Figure 6 shows the same data with the separation between click waveforms reduced to zero.  This enables the fine detail of the structural changes to be seen and it is clear that such differences as there are can be seen only as a slight increase in the line width that occurs from about 1.5 ms onwards.  The initial part of the click waveform, the one probably responsible for generating the EOAE, varies virtually not at all over stimulus rate. 

This indicates that both the dynamic range of the recording system and its linearity are good enough if the stimuli can be deconvolved to this degree of accuracy. 

 

 

 

 

  Figure 7 shows the waveforms for evoked emissions recorded conventionally and with the MLS technique at stimulus rates up to 5000 clicks/s.
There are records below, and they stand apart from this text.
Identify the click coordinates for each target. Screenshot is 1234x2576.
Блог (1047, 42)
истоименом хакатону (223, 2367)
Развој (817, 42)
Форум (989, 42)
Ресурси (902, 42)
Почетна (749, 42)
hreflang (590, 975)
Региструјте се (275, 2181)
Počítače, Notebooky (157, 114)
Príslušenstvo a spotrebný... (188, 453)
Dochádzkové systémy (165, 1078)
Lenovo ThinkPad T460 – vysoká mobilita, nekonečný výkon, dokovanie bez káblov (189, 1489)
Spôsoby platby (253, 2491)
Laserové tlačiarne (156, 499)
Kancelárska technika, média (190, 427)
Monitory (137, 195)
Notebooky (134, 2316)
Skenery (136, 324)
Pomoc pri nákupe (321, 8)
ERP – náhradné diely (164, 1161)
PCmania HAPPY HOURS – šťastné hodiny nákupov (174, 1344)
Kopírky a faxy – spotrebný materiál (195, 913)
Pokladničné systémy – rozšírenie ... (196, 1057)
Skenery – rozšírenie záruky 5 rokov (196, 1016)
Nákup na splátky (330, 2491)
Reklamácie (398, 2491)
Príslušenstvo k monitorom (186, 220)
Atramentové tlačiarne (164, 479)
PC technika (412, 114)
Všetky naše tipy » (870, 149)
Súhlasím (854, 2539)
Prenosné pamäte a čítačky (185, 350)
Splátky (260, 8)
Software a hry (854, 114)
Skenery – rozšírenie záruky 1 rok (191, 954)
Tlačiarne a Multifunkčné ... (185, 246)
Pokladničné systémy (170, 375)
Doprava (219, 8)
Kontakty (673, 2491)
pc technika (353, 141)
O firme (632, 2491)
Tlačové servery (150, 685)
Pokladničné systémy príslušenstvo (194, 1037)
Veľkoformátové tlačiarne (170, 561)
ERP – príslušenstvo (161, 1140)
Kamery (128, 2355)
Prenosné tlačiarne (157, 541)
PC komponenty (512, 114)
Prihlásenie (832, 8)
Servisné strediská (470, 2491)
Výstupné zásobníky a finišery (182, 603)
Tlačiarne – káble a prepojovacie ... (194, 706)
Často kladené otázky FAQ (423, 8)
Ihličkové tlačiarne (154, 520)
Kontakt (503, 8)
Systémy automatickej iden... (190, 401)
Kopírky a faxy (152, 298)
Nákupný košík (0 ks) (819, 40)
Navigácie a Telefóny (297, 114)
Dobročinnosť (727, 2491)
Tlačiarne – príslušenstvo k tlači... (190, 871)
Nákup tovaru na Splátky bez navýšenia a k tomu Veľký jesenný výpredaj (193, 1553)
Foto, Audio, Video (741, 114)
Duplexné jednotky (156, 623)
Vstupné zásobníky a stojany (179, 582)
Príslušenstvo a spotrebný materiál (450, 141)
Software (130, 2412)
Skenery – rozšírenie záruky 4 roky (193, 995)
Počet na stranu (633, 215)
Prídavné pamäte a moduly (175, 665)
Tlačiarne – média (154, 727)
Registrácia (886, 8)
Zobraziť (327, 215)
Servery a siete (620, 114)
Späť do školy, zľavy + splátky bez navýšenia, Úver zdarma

It can be seen that there is a decrease in the long latency, low frequency portion of the OAE waveform as stimulus rate increases.  This rate effect and other normative properties have been detailed elsewhere (Hine and Thornton, 1997).  Happily, for applications in neonatal screening, the short latency, high frequency part of the emission is much less altered by this rate effect.

 

 

 

The responses recorded at stimulus rates for which the clicks are clear distinct events, do not show any major changes from the responses recorded at the highest rates for which the clicks merged together.  Thus, as mentioned earlier, the auditory system appears to be responding to the ‘merged’ clicks in the same way as it does to the ‘distinct’ ones.  The technique has also been used to investigate pathological conditions (Hine et al, 1997; Norman et al, 1996) and applied to neonates (Slaven and Thornton, 1998).

There are applications to neonatal screening because, for neonates with good OAEs, the MLS technique can pass the baby some 13 times faster than the conventional technique.  However, the most important aspect of using MLSs is that, if averaging is done for the same time as the conventional technique, then responses can be detected that are only 20% of the amplitude of those that would be detected by the conventional response (Hine et al., 2001).  Given the small responses obtained on Day 1 of a neonate’s life this could be important in the future.

There are other areas of investigation which the MLS technique makes possible particularly those involving recording the non-linear temporal interaction responses generated by the cochlea (Thornton, 1997; Thornton et al, 2001).  Our current work indicates that these non-linear components may be more sensitive to pathology than the conventional ones.